Employee Benefit News for School, City and County Employers

Self-Funding Series: Hiring a Cost Containment Firm

Written by Erin Woulfe | Nov 15, 2016 5:19:58 PM

4 Innovations that are Improving Self-Funded Health Plans

Article 2 of 4: Hire a Cost Containment Firm

Self-funding is rapidly moving into schools, cities and counties of all sizes as a major cost-control strategy. And why not? Governmental organizations that self-insure can design their own plans and tailor them to meet their employee’s needs, all while eliminating those features with little utilization. All signs indicate that self-funding your plan can yield significant savings for stable groups from 30 employees and up.

As adoption grows, cost-reduction strategies in self-funded environments are evolving as well. In this article series, Jason Rushton will share four top ways that your organization can take advantage of this trend.

Hire a Cost Containment Firm

Is your organization overpaying hospital bills or relying on the network to provide the best discounts? Hospital care accounts for about 40 percent of healthcare cost and at times 50-60 percent of the bill may be wrong, according to Mike Dendy of Phoenix-based Advanced Medical Pricing Solutions (AMPS). Dendy says his company can save an employer group “over 15 percent” by focusing on process errors on hospital bills.

In order to stabilize premiums, healthcare spending must come down. Now, self-funded schools, cities and counties can turn to cost containment providers who sometimes even guarantee results or there’s no charge. How do they do it? Several ways.

Healthcare Concierge Service

This type of service helps employees find their way through the maze of healthcare. Once diagnosed, employees get help to find the best providers for non-emergency services by comparing provider outcomes and pricing.

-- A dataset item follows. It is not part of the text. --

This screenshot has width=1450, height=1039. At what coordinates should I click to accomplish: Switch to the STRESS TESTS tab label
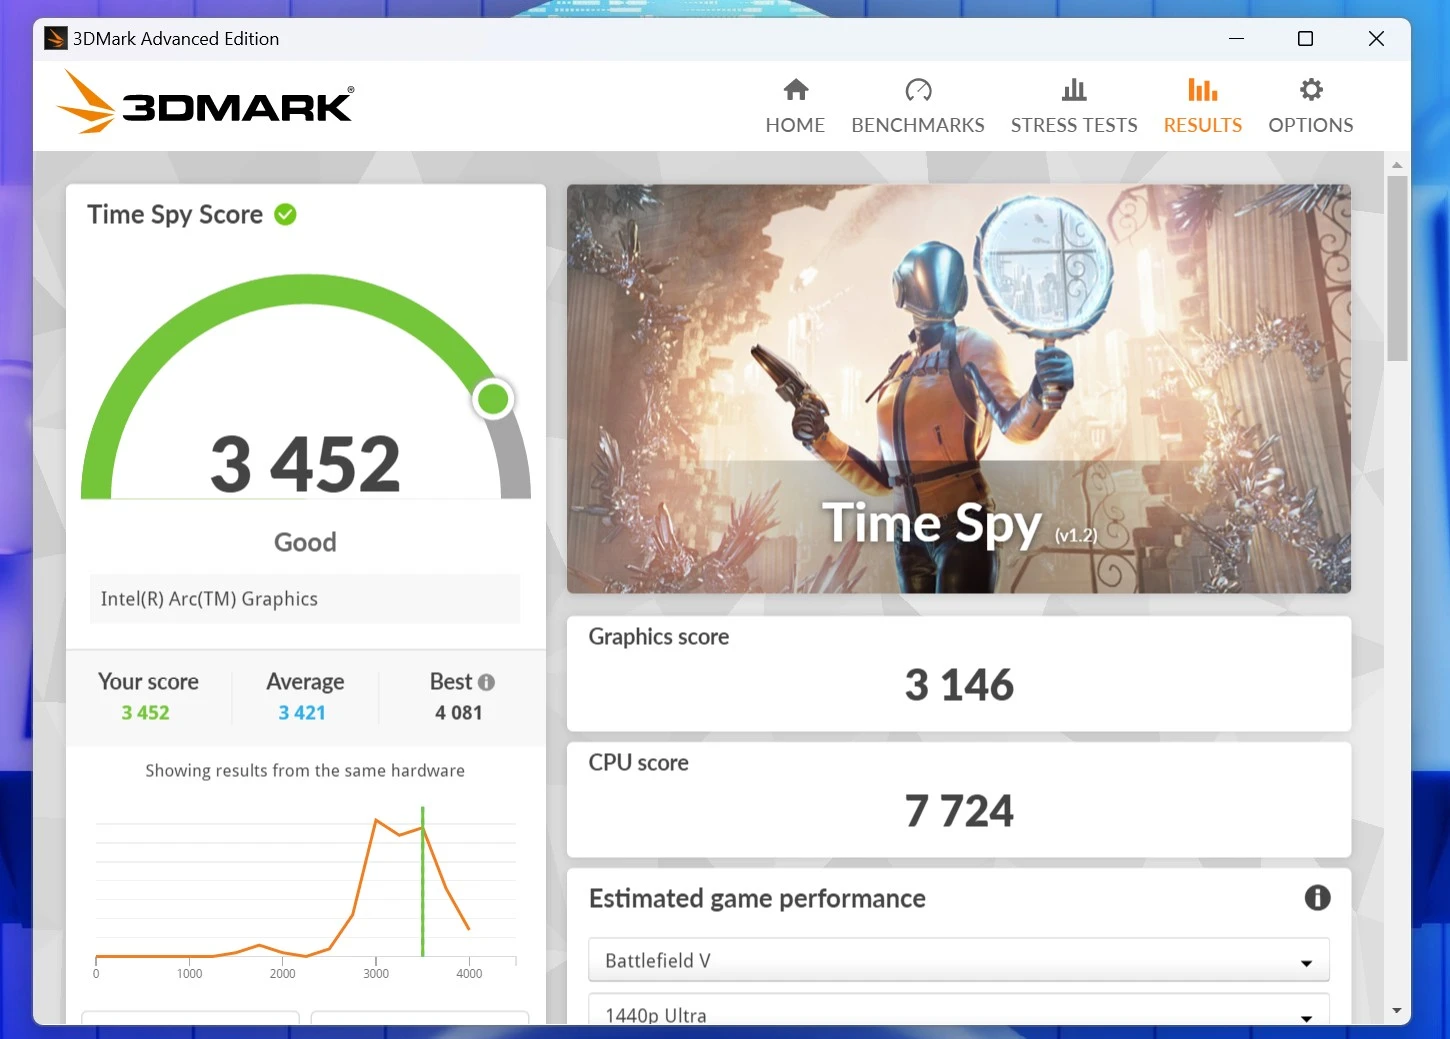click(1074, 125)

Additionally, the service may also contract with these providers and determine pricing prior to care delivery.

Reference-Based Reimbursement

Reference-Based Reimbursement is making payment determinations based on the fair market value – generally a percentage above the standard Medicare reimbursement. The claim limits are consistent with ERISA and DOL guidelines and negotiate a percent margin above the actual cost.

Medical Bill Review/Audit

It is estimated that over 80% of medical bills contain errors due to lack of physician review and other factors. Some services provide physician reviews line by line to ensure the bill is accurate and then negotiate with the provider to make adjustments. Negotiations can be backed by legal defense.

Out-of-Network Bill Reduction

While most of your organization’s healthcare spending is likely in-network, schools, cities and counties are finding that out-of -network claims can be very high. One way to keep these costs down is to use a service to apply the reference-based reimbursement program and then having the employee pay the difference between what was billed and what was paid. The service can help negotiate with the provider if they do not accept the proposed payment.